Between 1500 and 1900, a large number of Europeans traveled by water. While the majority of them were traders looking for raw materials and better markets for their industries, some of them were explorers searching for new, uncharted countries. The term "seaborne Europeans" is frequently used to describe these people. These journeys took them to Asia and Africa. They established along the beaches as soon as they arrived, which prompted the development of new port towns and cities. after researching the local populations; their cultures and the terrain of their lands, they moved inland. The arrival of the seaborne Europeans brought about social, economic and political changes to East Asia and Africa. Politically, they caused the rise and fall of various empires e.g. Spain. The fall of these empires created power vacuums which led to the rise of Jihadist Islamic uprisings. Socially, they introduced new cultures, religion and architecture to the people. Seaborne Europeans also brought positive effects to the economies of the areas they came into contact with. The most important one is the opening up of the world to intercontinental trades. This is what led to the birth of the famous Silver World Trade. This paper looks at the various ways in which seaborne Europeans transformed the worlds that they came into contact with.

The Birth of World Trade

The coming of the Europeans especially to East Asia had great economic benefits to Europe, East Asia and the whole world. The main advantage was that it led to the development of the World Trade. World Trade merged only when all important populated continents began continuously exchanging goods with each other, directly or indirectly through other continents for mutual benefit (Giraldez & Fynn 201). During that time, China was the main importer of silver and also the main exporter of tea. There was great demand for tea in Europe and a high demand for silver in China. Therefore, European countries with high deposits of silver such as Spain and Mexico brought silver in China and got tea in return. This led to the birth of the 'silver trade'.

British Dominance in Marine Transport

European countries that did not have silver deposits also hugely benefited during the silver trade. Britain for example became the main transporters of Silver and tea. British companies such as the British Trading company built mega ships that had a capacity of more than 1000 tons. These ships enabled them to dominate marine transport profiting from the trade (Giraldez & Fynn).

**Provided data:**
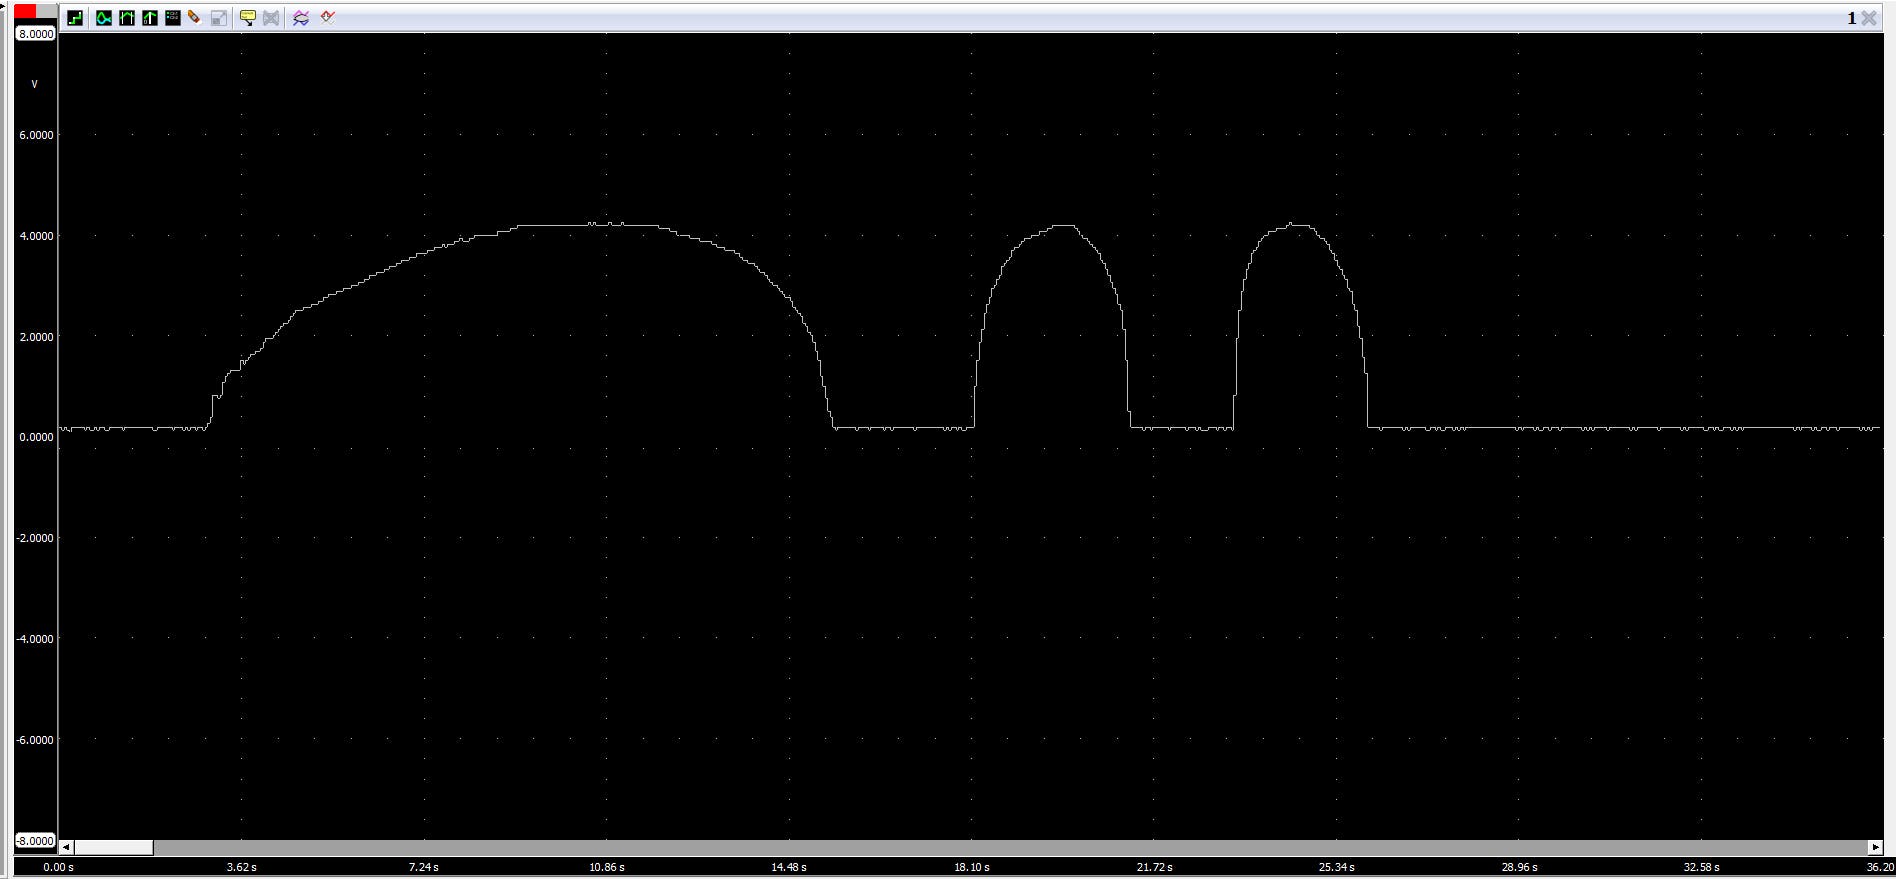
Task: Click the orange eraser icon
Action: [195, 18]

**Requirements:** Carry the essay on seaborne Europeans further, starting after its last sentence. The lines have no connection to the essay on seaborne Europeans.

**Final answer:**
Creation of New Trade Routes

With time, more and more countries also joined in the marine transportation business. These created huge competition in that industry. To beat their competitors, Britain built steam ships which were faster and more powerful. This led to great advancement in naval technology. Even with thousands of tons of Silver being shipped to China, the demand outweighed supply. This huge demand for silver attracted merchants from all over the world. These Merchants were forced to find the safest shortest routes to China leading to the creation of new trade routes. The creation of new trade routes opened up the world as more and more places became accessible.

Challenges and Restrictions in China

While the world opened up, some places still remained out of reach for Europeans. The Chinese for example prevented them from accessing inland China. This was done through legislations. The rules of the game required that every foreigner that came to China to be hosted by a Chinese merchant. The Chinese Merchants were responsible for the behavior of the foreigners. If they incurred any debts, the host merchant was required to settle them. However, not everyone was allowed to trade with the foreigners. Merchants had to pay huge amounts of money to the courts to get this privilege. The money required was so huge that only a few Chinese including government officials could afford it. This led to the creation of a class of super wealthy merchants in China. These merchants were so wealthy that rich Europeans merchants admired their vast estates, well decorated gardens and fine artworks. Since foreigners had to be hosted by Chinese merchants, they had to find new ways to appease them. One of these methods was charming them with gifts. However, the Chinese merchants were so wealthy that it was extremely difficult to please them. Therefore, Europeans were forced to offer them one of their priceless possessions, gun powder (Palat 23). The introduction of gun powder had adverse political effects in East Asia. It completely changed the way wars waged. Before the coming of the Europeans, wars were mainly fought on horses using bows and arrows. However, gun powder was more effective that arrows. Therefore, when it was first introduced in East Asia, kingdoms rushed to acquire it. The acquisition of gun powder led to the manufacturing of guns and canyons. These new weapons led to better military structuring and improved siege strategies (Palat 7). Gun powder had social effects too. For example, it led to the rise in slave trade. At the height of the silver trade, countries that did not have silver had to find other products that would interest merchants. Such countries turned their attention to slave trade. Africans protested the slave trade through uprisings and revolts. Arabs and the Portuguese used guns to suppress these revolts. After overpowering them, they would take all the strong men and export them to Europe (Giraldez and Fynn, 217).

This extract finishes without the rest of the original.